C'est juste qu'il existe un monde entre le fait de vivre le Zen au quotidien et en parler sur un forum. Avant de m'adonner à ce genre d'exercice (les forums sur le Zen) j'étais pas mal réticent, pensant qu'on ne pouvait parler d'une expérience de cet ordre, que cela consisterait nécessairement à la dénaturer. Mais, dès lors qu'on décide d'en parler, non pour la décrire, bien évidemment, mais pour dire au moins qu'elle existe, il faut donc aller au fond des choses. Pour commencer, je dirai que le kensho ou la satori, ça existe. Comme existent la reconnaissance de Rigpa dans le Dzogchen ou encore l'expérience de Nibbana, c'est à dire l'expérience du Non-né. Dire que ça existe, ça signifie aussi dire qu'il y a quelque chose qui se rapporte à cette expérience et d'autres qui n'ont strictement rien à voir avec. Et quand, sur un forum, certains dialecticiens affirment, sans savoir ce qu'est cette expérience, qu'elle relève d'une "vacuité d'altérité" avec "réalisation de la nature conventionnelle de l'esprit", il faut réagir. Bien sûr, on ne parle que de ce qu'on connaît. Rigpa, à titre personnel, je ne connais pas. Mais cela ne m'empêche pas de me renseigner auprès de ceux qui savent et j'y ai trouvé des similitudes avec le kensho.

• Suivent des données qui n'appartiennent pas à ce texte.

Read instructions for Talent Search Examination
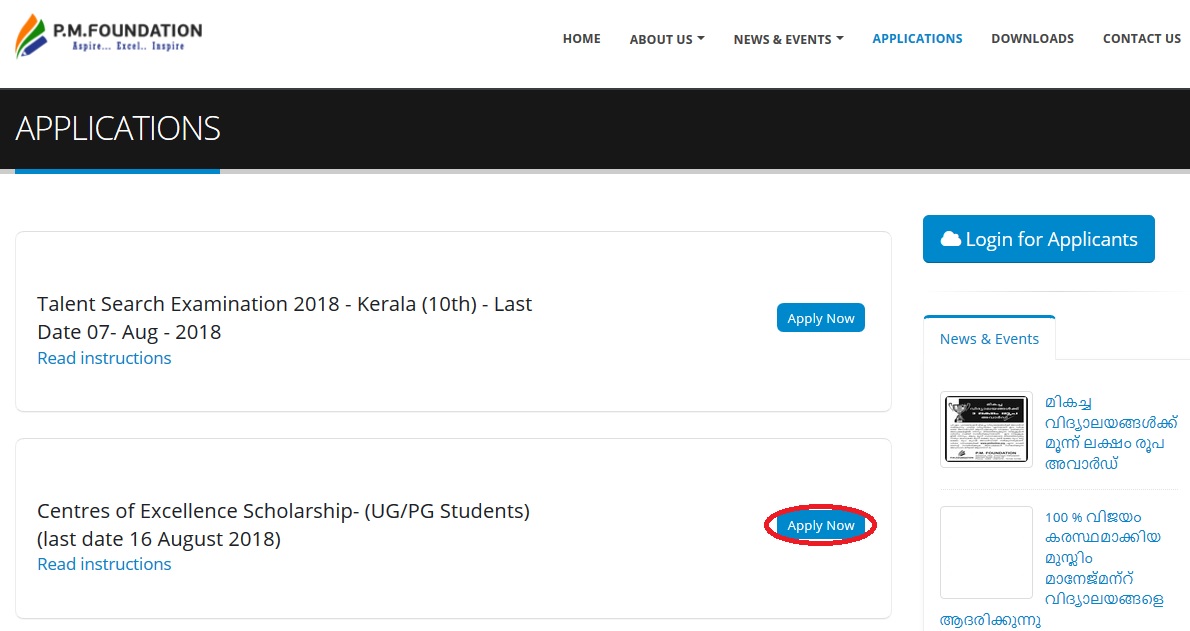1190x631 pixels. pos(104,358)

Bien évidemment, le kensho n'a strictement rien à voir avec cette vacuité d'altérité ou la réalisation de la nature conventionnelle de l'esprit. Et, compte tenu que, d'après ce qu'on m'en a dit, Rigpa serait de même nature, je dirai la même chose concernant Rigpa. Et quand on dit par ailleurs qu'on fait cette expérience tous les jours, alors même qu'on ne l'a jamais faite, on est un imposteur. Et cette imposture mérite d'être dénoncée et c'est ce que je fais ici. Pourquoi mérite-t-elle d'être dénoncée ? Simplement parce que le forum est public et des gens viennent lire ce qu'il s'y dit. Bien évidemment, les gens ne sont pas idiots au point de prendre tout ce qui se dit sur un forum au sérieux. Mais quand même. Ce n'est pas une raison pour laisser les toilettes sales en sortant. Pour moi, c'est donc comme une espèce de samu, en quelque sorte.Lausm a écrit :L'autre jour, j'ai vu Tokuda à Paris.

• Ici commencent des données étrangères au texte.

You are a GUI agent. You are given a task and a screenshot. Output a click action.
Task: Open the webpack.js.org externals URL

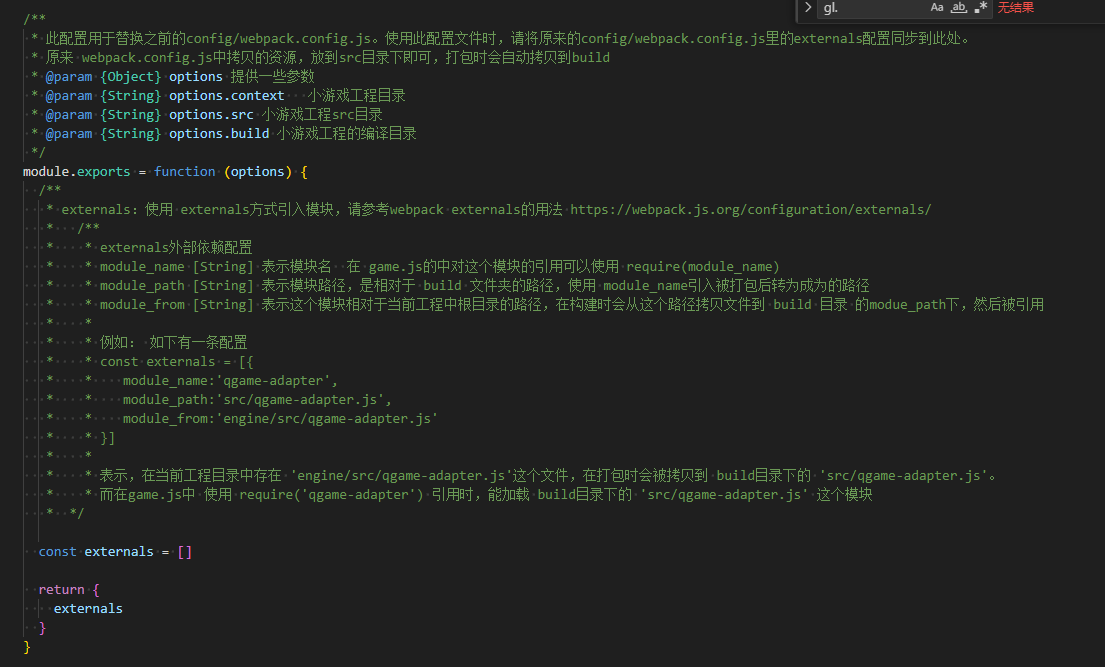click(x=750, y=210)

Dans sa petite conférence, à un moment il a dit que lorsqu'il était au temple, dans la montagne, et qu'il faisait samu (travailler pour les gens du zen, mais travail en tant que pratique spirituelle), à planter des fleurs, les questions sur le satori, l'éveil, tous ces trucs-là, il n'y pensait absolument pas, mais pas du tout! Et quand il dit ça, ça le fait rigoler!!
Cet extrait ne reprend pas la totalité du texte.